A laboratory experiment involving 640 volunteers shows that rigid hierarchies might emerge even among people who are identical. Of course, discrimination cannot emerge unless there is at least some distinguishing feature (e.g. some are ''left-hookers'' or have green eyes). In this experiment, the researchers ensured that subjects seemed identical to each other except for a tiny and wholly arbitrary difference: half of the subjects were initially allocated randomly the label ''blue'' and the rest the label ''red''. Would it make a difference?

Subjects interacted repeatedly in the context of a simple two -person game in which the aggressive player gained $2, the submissive player nothing, mutual aggression meant that both lost $2 and mutual acquiescence rewarded each with $1. Subjects never met the same opponent twice in a row and played 32 times. The question was: would the colour labels make a difference? And would one of the two colours emerge as dominant?

The answer is affirmative on both counts: colour labels did influence behaviour greatly and, yes, one of the two colours emerged as the dominant one, in the sense that subjects of that colour would claim, and be granted, the better reward when paired with a subject of the opposite colour.

The reason why this is remarkable is that all of them knew that the colours were arbitrary and, thus, meaningless! In effect, within 20 or 30 minutes, highly discriminatory conventions became established and determined whether a subject would get the $2 or receive nothing on the basis of his/her meaningless colour (as opposed to their personal characteristics, e.g. intelligence, aggression).

We now know that, at least in interactions in which an urge to be aggressive coexists with a mutual fear of conflict (e.g. any negotiation, or work environment, in which individual aggression brings significant gains as long as the other side backs down but, at the same time, conflict-avoidance is important), discrimination can emerge quickly even among ''identical'' people and be as systematic as it is arbitrary.

Discrimination starts because people are fearful of conflict and, when caught in unpredictable interactions, they try to condition their behaviour on any information that comes to hand – even meaningless information (e.g. on the relative aggression of ''blue'' players). Once they do so, an initial, random difference in the behaviour of the ''reds'' and the ''blues'' gets a bandwagon rolling, leading to stable discrimination that succeeds in minimising costly conflict despite being non-rational (why should the ''blues'' be dominant over the ''reds'' or vice versa?).

One striking result of this research is that discrimination, and its conflict-minimising impact, was maintained primarily due to the complicity of its victims. Another striking result was that, when the victims of discrimination met one another, they co-operated 90% of the time in ways that the economist''s standard analysis of self-interested behaviour cannot explain.

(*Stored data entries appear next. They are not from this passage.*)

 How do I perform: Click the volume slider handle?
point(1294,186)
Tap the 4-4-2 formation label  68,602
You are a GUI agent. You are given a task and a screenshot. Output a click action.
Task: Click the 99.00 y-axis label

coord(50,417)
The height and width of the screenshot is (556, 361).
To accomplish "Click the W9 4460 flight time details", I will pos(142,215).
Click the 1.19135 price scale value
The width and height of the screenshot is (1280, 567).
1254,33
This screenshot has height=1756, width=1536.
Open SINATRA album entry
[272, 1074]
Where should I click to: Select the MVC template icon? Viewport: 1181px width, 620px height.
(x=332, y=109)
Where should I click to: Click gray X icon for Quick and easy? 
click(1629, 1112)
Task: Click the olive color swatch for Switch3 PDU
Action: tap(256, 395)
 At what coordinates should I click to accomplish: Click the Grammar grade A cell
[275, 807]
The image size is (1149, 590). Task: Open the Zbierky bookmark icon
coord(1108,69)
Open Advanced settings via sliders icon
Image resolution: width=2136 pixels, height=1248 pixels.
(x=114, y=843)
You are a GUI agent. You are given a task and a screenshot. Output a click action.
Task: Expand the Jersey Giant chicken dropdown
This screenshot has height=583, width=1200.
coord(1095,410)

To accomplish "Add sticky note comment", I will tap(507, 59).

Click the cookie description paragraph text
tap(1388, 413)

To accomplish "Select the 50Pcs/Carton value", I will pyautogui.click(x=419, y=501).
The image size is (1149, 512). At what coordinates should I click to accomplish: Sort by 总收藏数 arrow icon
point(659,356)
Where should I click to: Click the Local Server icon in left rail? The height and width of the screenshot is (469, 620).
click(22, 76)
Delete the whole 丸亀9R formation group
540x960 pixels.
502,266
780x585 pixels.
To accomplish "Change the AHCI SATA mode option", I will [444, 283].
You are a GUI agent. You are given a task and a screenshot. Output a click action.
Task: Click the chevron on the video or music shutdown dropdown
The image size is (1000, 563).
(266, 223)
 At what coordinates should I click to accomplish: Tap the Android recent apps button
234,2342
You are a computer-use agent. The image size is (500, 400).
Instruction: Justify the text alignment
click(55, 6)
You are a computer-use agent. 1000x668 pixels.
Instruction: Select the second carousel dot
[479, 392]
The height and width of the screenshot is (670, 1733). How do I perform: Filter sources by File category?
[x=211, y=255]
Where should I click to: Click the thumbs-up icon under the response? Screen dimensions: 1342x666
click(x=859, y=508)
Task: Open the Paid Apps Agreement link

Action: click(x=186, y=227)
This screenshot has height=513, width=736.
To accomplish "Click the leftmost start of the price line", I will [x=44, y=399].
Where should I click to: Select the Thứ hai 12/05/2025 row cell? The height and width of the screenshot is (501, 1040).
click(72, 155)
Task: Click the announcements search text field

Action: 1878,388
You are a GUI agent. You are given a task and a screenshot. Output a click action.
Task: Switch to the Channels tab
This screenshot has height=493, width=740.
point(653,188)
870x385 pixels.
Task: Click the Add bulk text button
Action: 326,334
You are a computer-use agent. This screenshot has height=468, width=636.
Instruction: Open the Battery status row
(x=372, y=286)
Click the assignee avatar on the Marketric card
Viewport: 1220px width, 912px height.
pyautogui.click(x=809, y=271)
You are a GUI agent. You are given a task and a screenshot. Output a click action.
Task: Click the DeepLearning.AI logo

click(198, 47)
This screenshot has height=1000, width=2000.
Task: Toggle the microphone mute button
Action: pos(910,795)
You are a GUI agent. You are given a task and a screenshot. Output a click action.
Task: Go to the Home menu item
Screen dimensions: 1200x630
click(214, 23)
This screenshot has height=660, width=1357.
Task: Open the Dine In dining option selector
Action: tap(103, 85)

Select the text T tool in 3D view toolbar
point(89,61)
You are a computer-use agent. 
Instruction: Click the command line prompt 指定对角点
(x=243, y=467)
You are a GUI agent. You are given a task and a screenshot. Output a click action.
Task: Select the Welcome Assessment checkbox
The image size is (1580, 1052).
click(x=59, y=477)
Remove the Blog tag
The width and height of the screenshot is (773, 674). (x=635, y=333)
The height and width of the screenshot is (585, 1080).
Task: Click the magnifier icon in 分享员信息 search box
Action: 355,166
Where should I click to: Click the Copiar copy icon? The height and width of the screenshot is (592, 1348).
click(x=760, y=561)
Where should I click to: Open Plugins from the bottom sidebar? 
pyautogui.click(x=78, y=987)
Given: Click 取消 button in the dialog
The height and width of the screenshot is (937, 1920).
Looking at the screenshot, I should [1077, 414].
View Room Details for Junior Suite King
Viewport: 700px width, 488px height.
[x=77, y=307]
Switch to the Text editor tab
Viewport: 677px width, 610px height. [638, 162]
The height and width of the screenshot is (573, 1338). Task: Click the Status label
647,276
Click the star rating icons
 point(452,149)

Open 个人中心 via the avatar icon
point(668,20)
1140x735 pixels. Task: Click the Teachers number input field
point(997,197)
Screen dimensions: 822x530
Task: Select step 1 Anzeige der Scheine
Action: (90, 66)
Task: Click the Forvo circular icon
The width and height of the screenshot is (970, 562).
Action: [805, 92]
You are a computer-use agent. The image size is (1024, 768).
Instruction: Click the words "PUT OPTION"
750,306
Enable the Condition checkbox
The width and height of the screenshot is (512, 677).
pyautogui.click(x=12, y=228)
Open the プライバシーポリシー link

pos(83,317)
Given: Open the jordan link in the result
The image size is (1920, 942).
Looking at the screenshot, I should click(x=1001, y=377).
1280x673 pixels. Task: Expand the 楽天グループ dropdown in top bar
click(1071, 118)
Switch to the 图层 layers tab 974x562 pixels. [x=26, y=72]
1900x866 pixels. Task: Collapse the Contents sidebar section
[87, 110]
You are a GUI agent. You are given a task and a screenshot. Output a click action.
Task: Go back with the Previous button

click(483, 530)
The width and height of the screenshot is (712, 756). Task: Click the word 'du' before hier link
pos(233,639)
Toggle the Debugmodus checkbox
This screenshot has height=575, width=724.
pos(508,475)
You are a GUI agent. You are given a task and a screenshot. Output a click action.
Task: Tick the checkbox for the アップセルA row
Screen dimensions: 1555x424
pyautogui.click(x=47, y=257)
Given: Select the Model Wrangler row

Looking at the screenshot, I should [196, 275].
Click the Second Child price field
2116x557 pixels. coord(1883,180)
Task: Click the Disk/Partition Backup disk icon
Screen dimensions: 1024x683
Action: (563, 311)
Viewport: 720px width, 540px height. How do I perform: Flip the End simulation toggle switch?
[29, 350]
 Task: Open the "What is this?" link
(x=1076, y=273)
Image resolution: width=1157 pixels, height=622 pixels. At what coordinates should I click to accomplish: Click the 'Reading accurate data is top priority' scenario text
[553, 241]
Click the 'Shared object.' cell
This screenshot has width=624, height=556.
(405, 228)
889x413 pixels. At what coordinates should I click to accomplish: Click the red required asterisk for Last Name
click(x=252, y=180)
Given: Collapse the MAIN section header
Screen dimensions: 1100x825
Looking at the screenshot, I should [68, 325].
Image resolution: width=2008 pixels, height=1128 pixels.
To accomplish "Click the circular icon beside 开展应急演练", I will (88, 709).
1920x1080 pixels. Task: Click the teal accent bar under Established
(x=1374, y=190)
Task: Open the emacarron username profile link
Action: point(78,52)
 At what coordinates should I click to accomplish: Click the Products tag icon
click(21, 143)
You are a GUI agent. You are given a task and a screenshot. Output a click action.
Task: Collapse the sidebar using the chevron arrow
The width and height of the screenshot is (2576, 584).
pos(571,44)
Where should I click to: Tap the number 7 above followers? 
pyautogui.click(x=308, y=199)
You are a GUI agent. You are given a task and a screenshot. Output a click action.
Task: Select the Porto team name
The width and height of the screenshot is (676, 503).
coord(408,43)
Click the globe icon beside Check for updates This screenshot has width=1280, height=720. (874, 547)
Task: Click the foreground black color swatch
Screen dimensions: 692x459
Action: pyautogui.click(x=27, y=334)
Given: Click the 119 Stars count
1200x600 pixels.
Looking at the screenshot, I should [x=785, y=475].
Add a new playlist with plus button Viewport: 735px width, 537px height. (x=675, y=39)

By contrast, when the dominant coloured people met, they behaved as the economists would have expected. It is almost as if the subjects wanted to confirm Aristotle''s famous dictum.

''Some Experimental Evidence on the Evolution of Discrimination, Co-operation and Perceptions of Fairness'' by Shaun Hargreaves-Heap and Yanis Varoufakis is published in the July 2002 issue of the Economic Journal. Hargreaves-Heap is at the University of East Anglia; Varoufakis is at the University of Athens.